MGH FLARE - May 22 - Using antibody tests for #COVID-19
In short, we don’t know. As indicated above, a potential indication for antibody testing is to determine the percent of the population who have antibodies, which may be useful both in understanding the pandemic thus far and for predicting the future course of the outbreak. Although a number of studies have estimated seroprevalence, many of them have unfortunately received media attention inversely proportional to the quality of the methodology. For others, the quality of the methodology cannot be completely assessed because the authors have shared their results in media reports rather than scientific papers. Few large-scale studies exist and estimated prevalence ranges widely from 2% to over 30%.
The highest reported prevalence comes from a study of 200 people in Chelsea, MA. As covered in a prior FLARE (April 21), Chelsea has been hard hit by COVID-19. Researchers from MGH tested blood from 200 volunteers and found that 31% had antibodies. This research has not yet been published (it has been reported locally and was described by the Boston Globe) so it is not possible to thoroughly evaluate the methodology. The study has been criticized both for recruiting a non-random sample and for using a test with a specificity as low as 90%, potentially resulting in a high false positive rate.
Sampling biases may have confounded other widely-publicized seroprevalence studies as well. A study from Germany (to date only available as a preprint) reported a roughly 15% prevalence, sampling 919 individuals from 405 households (Streeck et al. 2020).
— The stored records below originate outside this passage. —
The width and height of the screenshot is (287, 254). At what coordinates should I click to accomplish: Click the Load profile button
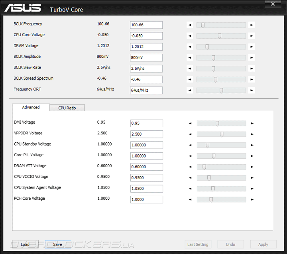tap(25, 244)
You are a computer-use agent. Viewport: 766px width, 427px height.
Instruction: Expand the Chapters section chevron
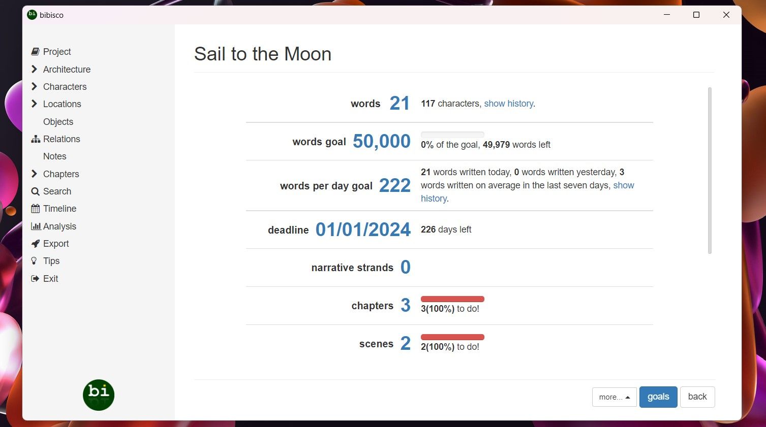pyautogui.click(x=34, y=174)
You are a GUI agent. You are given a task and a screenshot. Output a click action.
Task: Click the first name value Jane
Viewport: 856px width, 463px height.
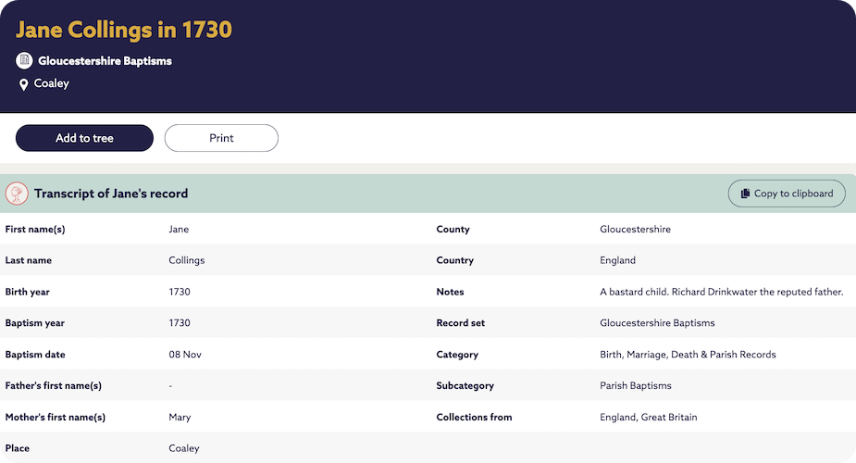[179, 229]
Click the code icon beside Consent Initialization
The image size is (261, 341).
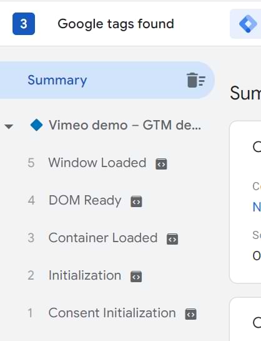(x=190, y=314)
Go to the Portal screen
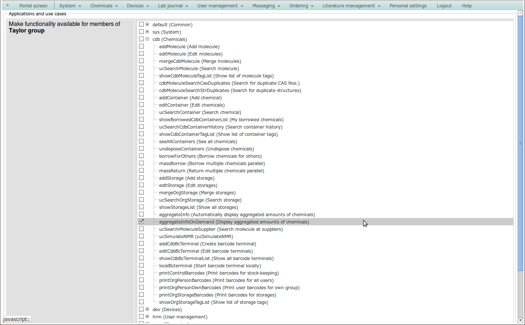Image resolution: width=525 pixels, height=325 pixels. pos(33,6)
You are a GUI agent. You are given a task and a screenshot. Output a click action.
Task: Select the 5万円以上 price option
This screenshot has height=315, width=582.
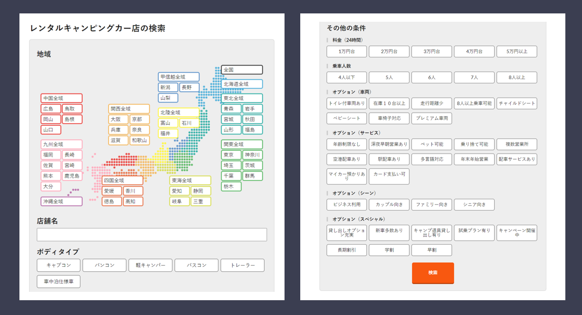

These are clearly not independent samples - members of the same household are highly likely to have concordant antibody status. The lack of generalizability did not stop the authors from conducting extensive media interviews. Similar concerns have been expressed about a seroprevalence study (Bendavid et al. 2020) conducted in Santa Clara County, CA in which the authors reported a seroprevalence rate of 1.5%. They subsequently adjusted this for demographic and test performance criteria (sensitivity 83% and specificity 99%) to 2.8%. The study recruited subjects via Facebook ads and so it likely also suffers from selection bias. So far this study is also available only as a preprint. In another similarity to the German study, the methodologic shortcomings and lack of peer review have not stopped the authors from conducting extensive media tours.
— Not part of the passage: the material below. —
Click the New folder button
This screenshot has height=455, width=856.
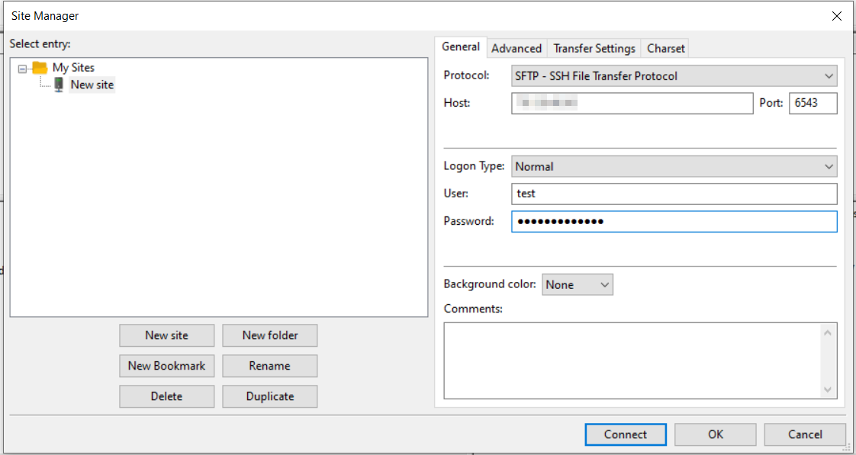[270, 335]
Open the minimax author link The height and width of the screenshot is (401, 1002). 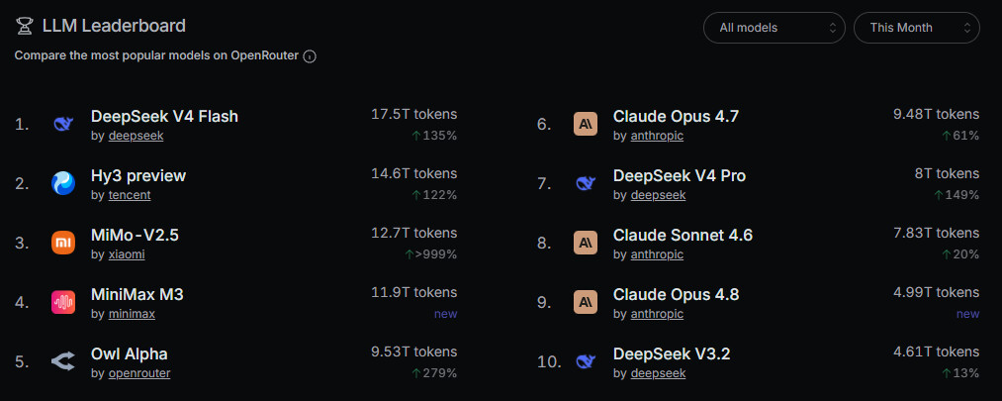(132, 314)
Some of the same authors (Sood et al. 2020) attempted to address the flaws of their Santa Clara study by conducting one of the few studies on seroprevalence that has been subject to peer review. They used a test with an estimated sensitivity of 83% and a specificity of 99%. They used a randomly generated sample of residents in Los Angeles County, but only approximately 50% of invited participants agreed to be tested. The tested group failed to match county demographics and the proportion of positive tests did in fact vary by ethnic group. In addition, ~13% of their sample was symptomatic, likely indicating that symptomatic people were more likely to participate.
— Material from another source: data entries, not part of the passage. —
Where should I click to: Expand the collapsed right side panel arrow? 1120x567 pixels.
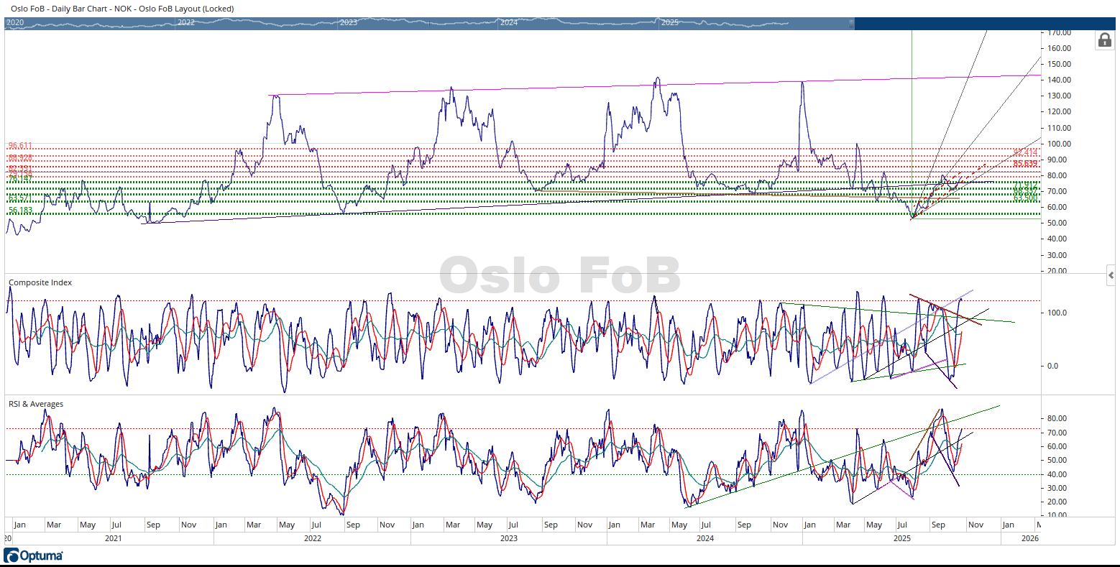pos(1111,275)
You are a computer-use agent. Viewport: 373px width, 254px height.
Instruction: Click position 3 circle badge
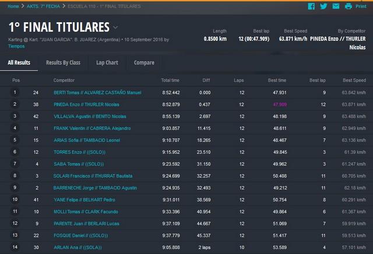[x=15, y=116]
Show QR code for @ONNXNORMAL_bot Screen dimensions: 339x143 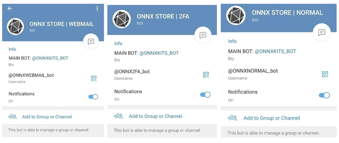(x=325, y=74)
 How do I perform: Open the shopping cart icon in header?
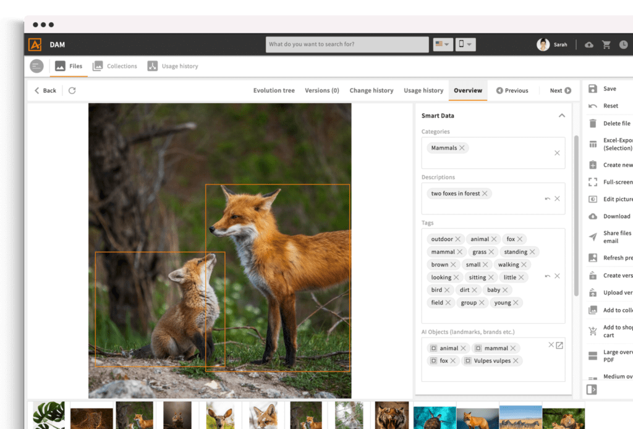coord(606,45)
The largest seroprevalence study to date was conducted in Boise, Idaho (Bryan et al. 2020). These authors first carefully determined the specificity of their assay by testing a large number of serum samples predating SARS-CoV-2 and found only one false positive from 1020 samples, suggesting a specificity of ~99%. They then tested serum from patients with PCR confirmed SARS-CoV-2 infection and found a sensitivity of roughly 50% on day 7 from symptom onset, which rose to 100% by day 17 from symptom onset. They then tested 4,856 community members as part of an initiative to determine the community wide prevalence. While this is a large number of individuals, they were self-selected. The authors report a prevalence of 1.79% which should likely be regarded as something of an overestimate given sampling bias.
Other studies attempt to analyze the population prevalence of disease not with antibody testing, but by using various modeling techniques to extrapolate from hospitalization data. This was the approach used by Ceylan and colleagues to arrive at an estimated prevalence of 4.4% for the nation of #France (Ceylan 2020). Unfortunately, the relationship between hospitalized cases and prevalence of mild or asymptomatic infection was based on data from the Diamond Princess cruise ship outbreak, in which all passengers were tested. It is unclear whether data from this confined population is generalizable to the national level.
In sum, the available data on seroprevalence are of low quality and very few studies have been subjected to peer review . In our opinion, none are of high enough quality to drive evidence-based decision making. Given the intense public interest in this issue, it seems wisest for researchers to avoid speaking to the media prior to formally vetting their results . The uncertainty about the quality of different antibody tests (discussed above) adds yet another level of uncertainty about the prevalence of SARS-CoV-2.